Leave the pictures out and repeat the rest of the data below exactly.

Supplied records:
%%
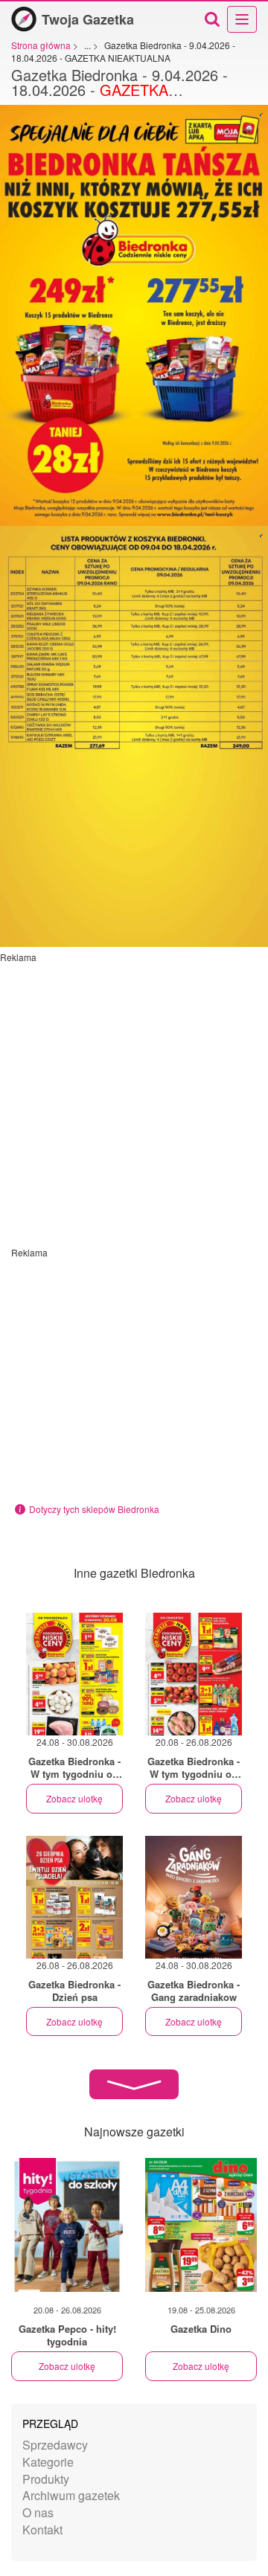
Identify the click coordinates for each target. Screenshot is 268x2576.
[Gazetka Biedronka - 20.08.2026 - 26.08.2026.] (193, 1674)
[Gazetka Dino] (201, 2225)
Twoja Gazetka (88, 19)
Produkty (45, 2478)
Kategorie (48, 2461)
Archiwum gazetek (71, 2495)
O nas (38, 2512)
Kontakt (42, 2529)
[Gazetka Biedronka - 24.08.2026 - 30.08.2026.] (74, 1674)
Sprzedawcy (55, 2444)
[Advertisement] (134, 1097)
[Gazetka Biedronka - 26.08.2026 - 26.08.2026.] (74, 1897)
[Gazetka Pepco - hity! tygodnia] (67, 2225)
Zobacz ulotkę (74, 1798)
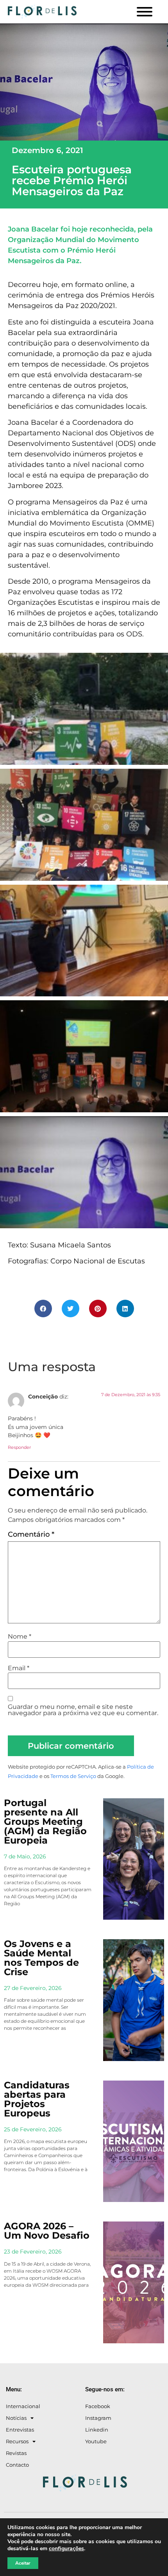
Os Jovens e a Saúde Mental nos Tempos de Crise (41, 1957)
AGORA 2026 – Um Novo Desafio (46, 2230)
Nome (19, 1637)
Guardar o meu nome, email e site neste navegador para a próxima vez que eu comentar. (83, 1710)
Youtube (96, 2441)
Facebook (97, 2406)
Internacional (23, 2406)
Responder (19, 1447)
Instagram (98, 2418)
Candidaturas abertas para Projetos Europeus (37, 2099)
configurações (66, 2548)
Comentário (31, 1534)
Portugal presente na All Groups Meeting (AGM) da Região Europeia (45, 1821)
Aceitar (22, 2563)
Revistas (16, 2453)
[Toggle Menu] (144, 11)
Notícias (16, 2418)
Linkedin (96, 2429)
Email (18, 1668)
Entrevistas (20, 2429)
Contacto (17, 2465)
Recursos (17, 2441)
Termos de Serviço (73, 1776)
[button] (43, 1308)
%%
Response to the exercise:
Identify the click coordinates for each target. Screenshot is 268x2576.
[Gazetka Biedronka - 20.08.2026 - 26.08.2026.] (193, 1674)
[Gazetka Dino] (201, 2225)
Twoja Gazetka (88, 19)
Produkty (45, 2478)
Kategorie (48, 2461)
Archiwum gazetek (71, 2495)
O nas (38, 2512)
Kontakt (42, 2529)
[Gazetka Biedronka - 24.08.2026 - 30.08.2026.] (74, 1674)
Sprzedawcy (55, 2444)
[Advertisement] (134, 1097)
[Gazetka Biedronka - 26.08.2026 - 26.08.2026.] (74, 1897)
[Gazetka Pepco - hity! tygodnia] (67, 2225)
Zobacz ulotkę (74, 1798)
Os Jovens e a Saúde Mental nos Tempos de Crise (41, 1957)
AGORA 2026 – Um Novo Desafio (46, 2230)
Nome (19, 1637)
Guardar o meu nome, email e site neste navegador para a próxima vez que eu comentar. (83, 1710)
Youtube (96, 2441)
Facebook (97, 2406)
Internacional (23, 2406)
Responder (19, 1447)
Instagram (98, 2418)
Candidaturas abertas para Projetos Europeus (37, 2099)
configurações (66, 2548)
Comentário (31, 1534)
Portugal presente na All Groups Meeting (AGM) da Região Europeia (45, 1821)
Aceitar (22, 2563)
Revistas (16, 2453)
[Toggle Menu] (144, 11)
Notícias (16, 2418)
Linkedin (96, 2429)
Email (18, 1668)
Entrevistas (20, 2429)
Contacto (17, 2465)
Recursos (17, 2441)
Termos de Serviço (73, 1776)
[button] (43, 1308)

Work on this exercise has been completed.